AIM OF THE EXERCISE:
Please write the next part of the report on the Sarajevo protest over ID numbers, picking up right after its final sentence.

EXCERPTED TEXT:
-----

By Marko Prelec, Director, Balkans Project (@mprelec)
Sarajevo saw its biggest demonstration in years on the evening of Thursday, 6 June, and into the Friday morning as thousands of citizens surrounded the Bosnian capital’s parliament building and refused to allow those trapped inside to leave. They were angered by the government’s failure to amend the laws needed to keep issuing ID numbers after the Constitutional Court struck down an ID law. In a legal limbo, newborns have been deprived of numbers, passports and other services. Police finally evacuated the building at 4 am today.

-----

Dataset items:
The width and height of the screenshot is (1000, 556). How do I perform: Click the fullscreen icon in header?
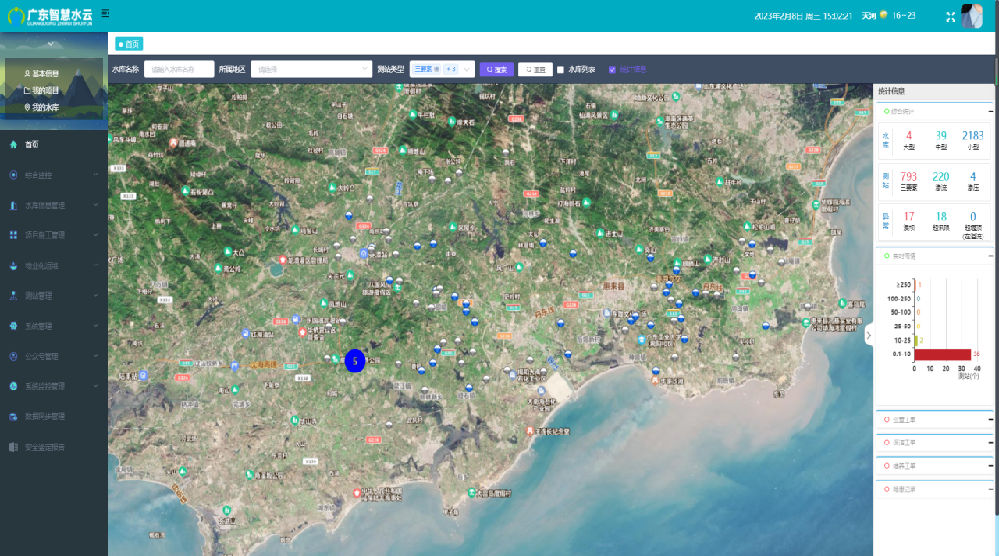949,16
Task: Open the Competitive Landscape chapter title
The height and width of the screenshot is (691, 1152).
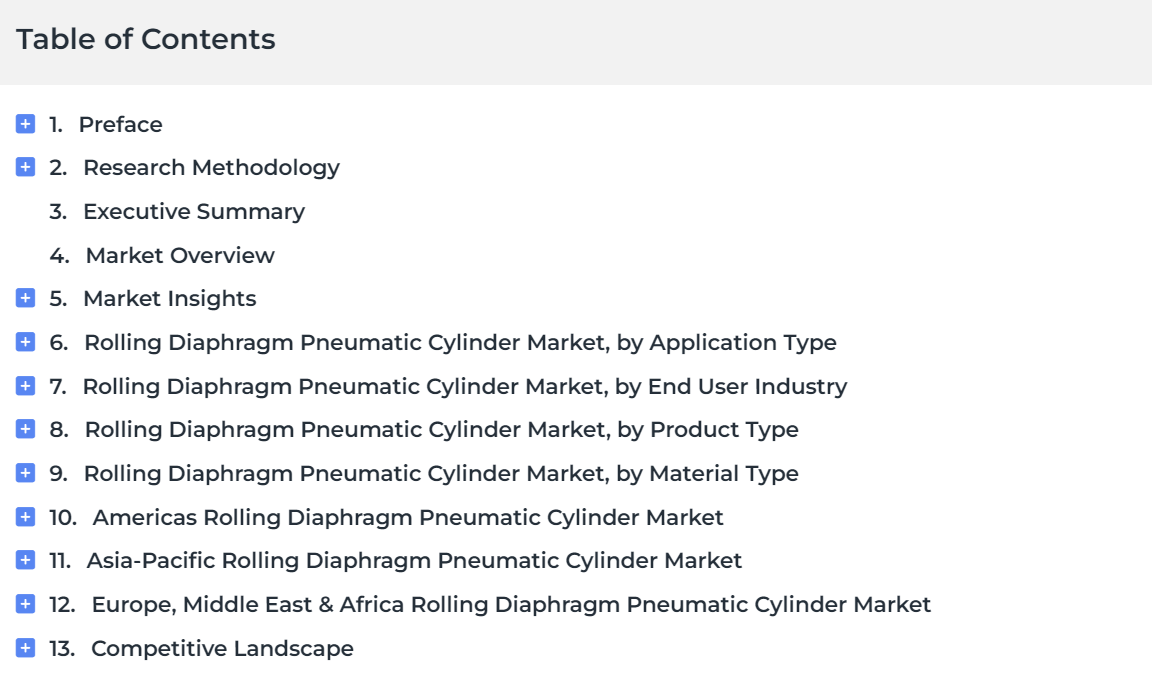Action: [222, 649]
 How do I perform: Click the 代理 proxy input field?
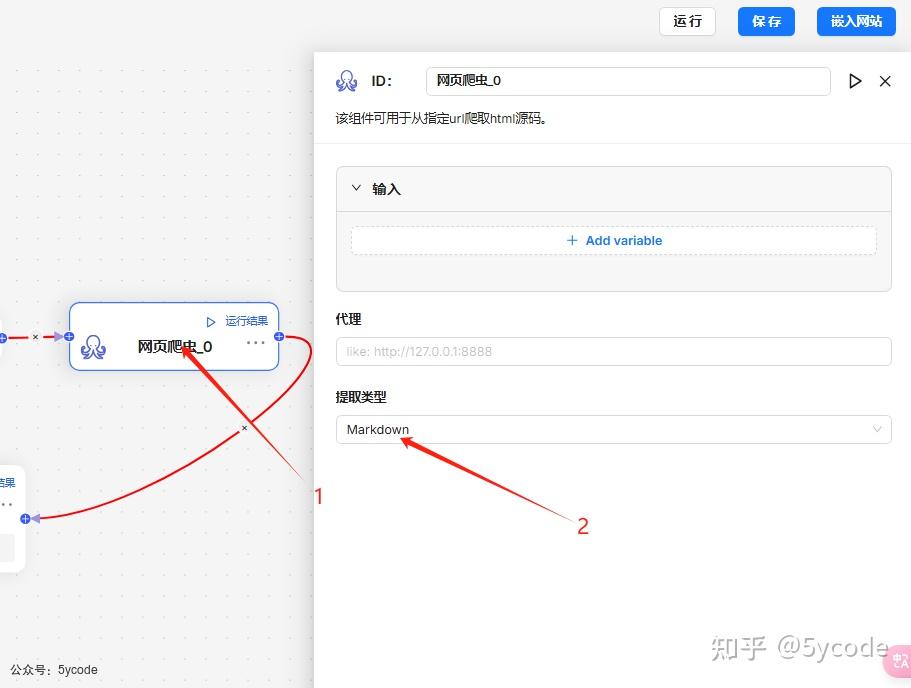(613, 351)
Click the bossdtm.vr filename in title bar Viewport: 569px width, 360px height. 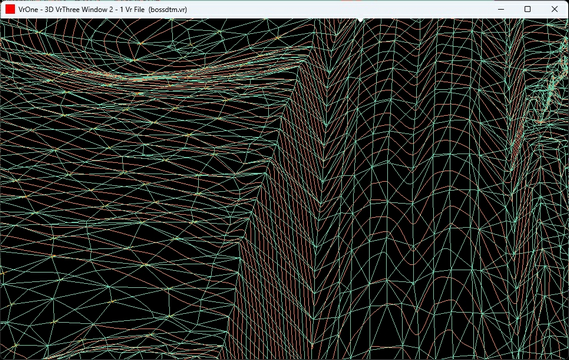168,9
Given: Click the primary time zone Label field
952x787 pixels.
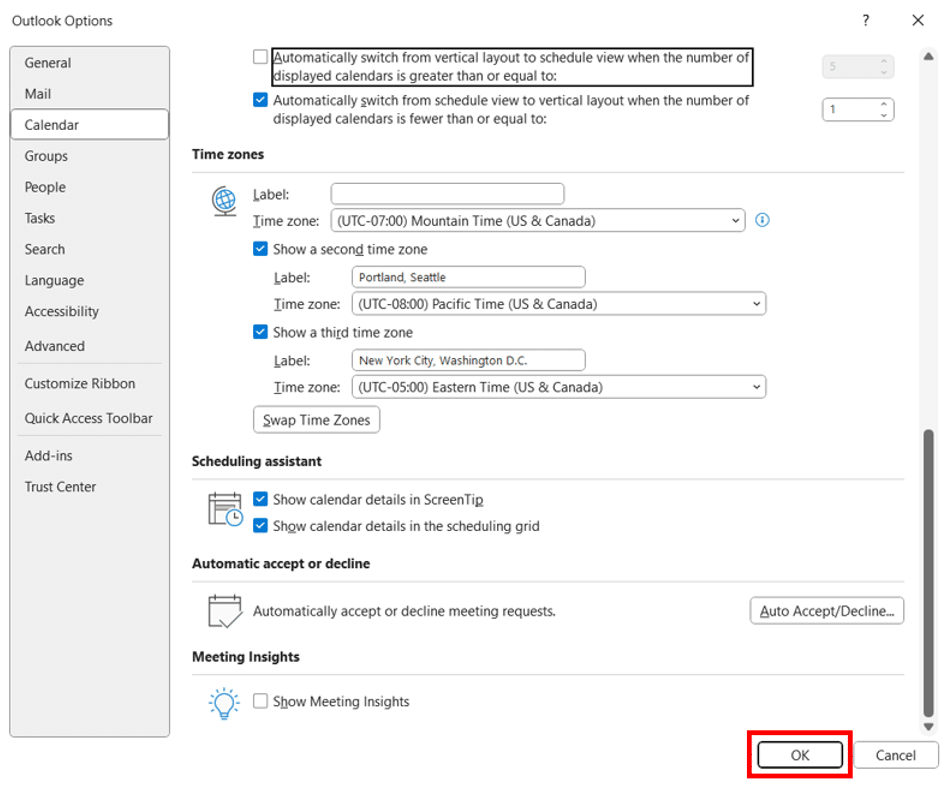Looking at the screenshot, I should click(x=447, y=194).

-----

ANSWER BELOW:
What is this all about? The Constitutional Court rejected the law on citizens’ identification numbers in May 2011 because it used names of municipalities in Republika Srpska (RS), the smaller of Bosnia’s two entities (the other being the Federation of Bosnia and Herzegovina, or FBiH). The municipality names had been changed, in response to another court case, so the Constitutional Court maintained that a law based on inaccurate place names could not be upheld. (You can find the May 2011 ruling, in case number U-3/11, here in English.) In January 2013, when parliament missed deadlines to amend the law, the court erased it, leaving no legal basis on which to issue new numbers. The Council of Ministers submitted a draft law featuring registration areas aligned with the entity boundaries, as RS leaders preferred. However, delegates from FBiH, the larger entity, wanted to keep the old registration areas, which crossed entity lines, and to change only the now-outdated municipal names. On this dispute, all attempts to amend the law foundered. Children born in recent months are unregistered and unable to get passports and access other services. One such child, Belmina Ibrišević, needed surgery available only abroad; her plight galvanised public opinion.